Anyways, there are tons of different southern accents, but I just listed the 4 main ones. You can also add "other" if you know of more dialects.
Virginia Tidewater (includes Richmond, VA down through eastern NC and SC. Some speakers found in Northern Virginia and Upper Shenandoah Valley) This is the most Aristocratic of all Southern accents. Sounds Elizabethean at times.
Appalachian (Southern Mountain Areas)
Gulf Coastal Plain (Central GA, ALA,)
General Southern Lowland (Kind of a general accent heard in the South outside the Mountains and Coastal areas and also in the Border states )
i honestly can't tell one from the other. maybe if i were around the different types all day, but since i'm not, i've never had the opportunity to develop an ear for it.
My three year old is developing a thick southern accent (Tidewater area). Both my husband and I grew up in the north so we don't have southern accents, but I get the feeling he is getting his accent from his southern preschool teachers. It's the cutest thing! But sometimes I can barely tell what he is saying. Some words that should be one syllable he drawls out into two or three syllables. Too funny.
My favorite is what some people call the "Charleston Accent". In this map, it would be the caucasian counterpart to the #22 "Gullah" accent. It starts around the old rice plantations in the Sea Islands of Georgia, and goes up past Savannah, Beaufort, Charleston, Georgetown, and up to Wilmington, NC. I think what the poll calls the "Virginia Tidewater" accent is similar to this one.

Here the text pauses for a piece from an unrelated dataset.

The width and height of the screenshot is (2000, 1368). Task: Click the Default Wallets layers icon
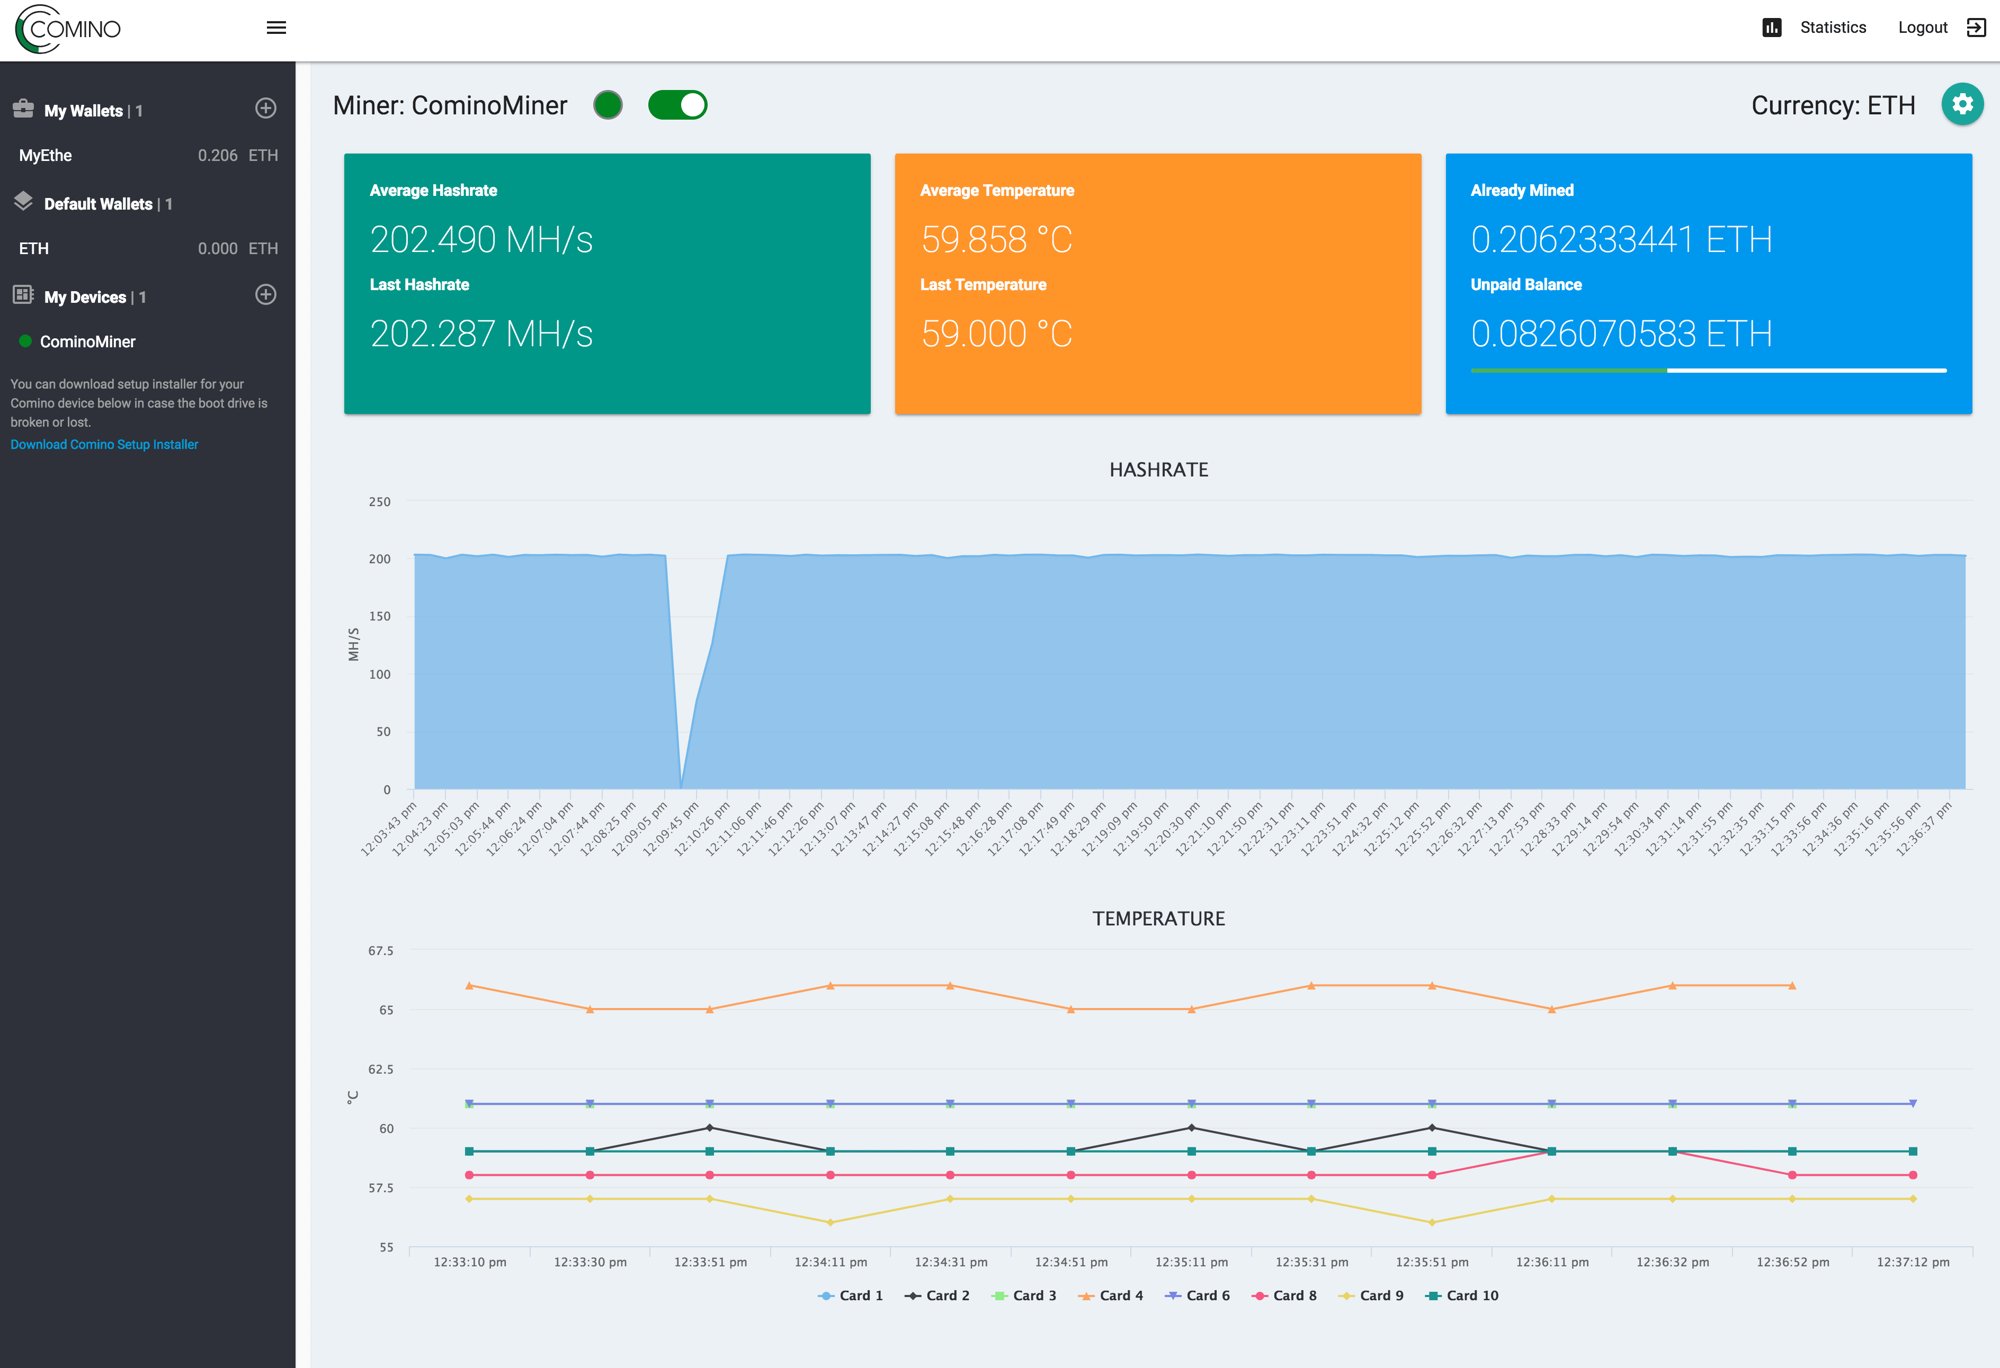tap(24, 202)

Another cool accent is the "Hoi Toide" accent of the remote outer banks, which in the map is #26 Okracoke. NC State University used to have some good sound clips for examples, but I can't find them. It's as Elizabethan as you can get, and doesn't really sound American at all. That accent is going the way of the dodo, however, and I've only met one person who spoke that way.

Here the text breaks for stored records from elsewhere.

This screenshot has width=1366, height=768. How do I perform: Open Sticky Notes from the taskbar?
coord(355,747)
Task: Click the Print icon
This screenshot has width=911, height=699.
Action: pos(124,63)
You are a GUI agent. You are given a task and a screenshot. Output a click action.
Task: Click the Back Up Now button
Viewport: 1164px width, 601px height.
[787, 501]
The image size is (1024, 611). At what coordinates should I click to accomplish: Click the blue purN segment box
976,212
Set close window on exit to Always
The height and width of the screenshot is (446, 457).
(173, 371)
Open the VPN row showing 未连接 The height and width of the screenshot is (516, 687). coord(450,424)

I also like the southwestern Louisiana accent, as well as all the cajuns I've ever met.
Last edited by anonymous; 09-10-2007 at 10:50 AM..
My favorite is what some people call the "Charleston Accent". In this map, it would be the caucasian counterpart to the #22 "Gullah" accent. It starts around the old rice plantations in the Sea Islands of Georgia, and goes up past Savannah, Beaufort, Charleston, Georgetown, and up to Wilmington, NC. I think what the poll calls the "Virginia Tidewater" accent is similar to this one.
Another cool accent is the "Hoi Toide" accent of the remote outer banks, which in the map is #26 Okracoke. NC State University used to have some good sound clips for examples, but I can't find them.
I also like the southwestern Louisiana accent, as well as all the cajuns I've ever met.
I thought this map was a little off when I saw that the Northern States Drift accent was not identified, and that its area was split into the "Northern Inland", "Chicago Urban" and "Upper Midwestern" areas. I think you misunderstood the question: this is a dialect map, not an accent map. (Still interesting to me, though)
RE: Cajun, I've only met 2 Cajuns up north. One was from Pascagoula, MS, the other from Lafayette, LA. I could discern no accent whatsoever (and I'm usually pretty good at it!)
RE: New Orleans, one of my professors in college grew up (and goes back generations) in the Irish Channel. He didn't have much of an accent, but described the accent in his area as sounding more Brooklyn than Southern.